In this regard the use of point-of-care ultrasound (POCUS) has become increasingly attractive in order to use basic critical care ultrasound to asses the need of fluids in a specific clinical setting. Lee at al. have now looked at the sonographic assessment of the inferior vena cava and lung ultrasound in order to quite fluid therapy in intensive care. By taking into account current evidence they have produced an algorithm using these measures to help guiding fluid therapy.

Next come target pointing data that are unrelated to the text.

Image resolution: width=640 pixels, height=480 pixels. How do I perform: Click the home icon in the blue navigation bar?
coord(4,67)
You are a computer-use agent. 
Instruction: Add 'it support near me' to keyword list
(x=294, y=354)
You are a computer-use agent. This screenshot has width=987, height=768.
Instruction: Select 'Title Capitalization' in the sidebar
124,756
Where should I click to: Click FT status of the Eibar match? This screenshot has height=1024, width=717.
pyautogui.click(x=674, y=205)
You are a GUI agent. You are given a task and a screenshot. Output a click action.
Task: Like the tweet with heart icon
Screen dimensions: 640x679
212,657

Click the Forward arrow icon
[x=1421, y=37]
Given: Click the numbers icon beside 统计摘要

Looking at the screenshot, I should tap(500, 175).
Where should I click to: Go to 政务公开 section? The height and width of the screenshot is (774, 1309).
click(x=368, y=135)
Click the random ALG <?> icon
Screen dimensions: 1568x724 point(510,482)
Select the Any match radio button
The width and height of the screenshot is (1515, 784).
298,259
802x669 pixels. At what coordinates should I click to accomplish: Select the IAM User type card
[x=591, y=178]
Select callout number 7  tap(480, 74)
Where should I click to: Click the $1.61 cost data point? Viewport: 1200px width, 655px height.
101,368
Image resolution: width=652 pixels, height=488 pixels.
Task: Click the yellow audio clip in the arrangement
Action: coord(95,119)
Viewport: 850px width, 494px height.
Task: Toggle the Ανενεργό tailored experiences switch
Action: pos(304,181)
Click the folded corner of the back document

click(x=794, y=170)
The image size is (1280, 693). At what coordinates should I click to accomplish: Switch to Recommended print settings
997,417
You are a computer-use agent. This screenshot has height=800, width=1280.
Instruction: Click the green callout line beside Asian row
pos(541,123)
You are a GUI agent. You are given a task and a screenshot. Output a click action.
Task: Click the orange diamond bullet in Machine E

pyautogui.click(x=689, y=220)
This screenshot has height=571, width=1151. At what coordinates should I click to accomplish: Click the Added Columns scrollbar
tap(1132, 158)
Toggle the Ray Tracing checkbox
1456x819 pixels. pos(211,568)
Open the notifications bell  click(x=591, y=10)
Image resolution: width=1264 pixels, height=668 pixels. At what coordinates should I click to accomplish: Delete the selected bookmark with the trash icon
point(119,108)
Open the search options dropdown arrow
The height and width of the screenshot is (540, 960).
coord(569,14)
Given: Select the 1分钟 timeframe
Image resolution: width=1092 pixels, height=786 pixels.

As with any measurement in critically ill patients the pathophysiologic cause of shock must be taken into account. The algorithm presented here seems to work best in patients in hypovolemic shock. To fully understand the following algorithm and its limitations we recommend to read the open access article (see link below).
The algorithm provided is a helpful tool to help assess the need of fluids in a simple and quick manner.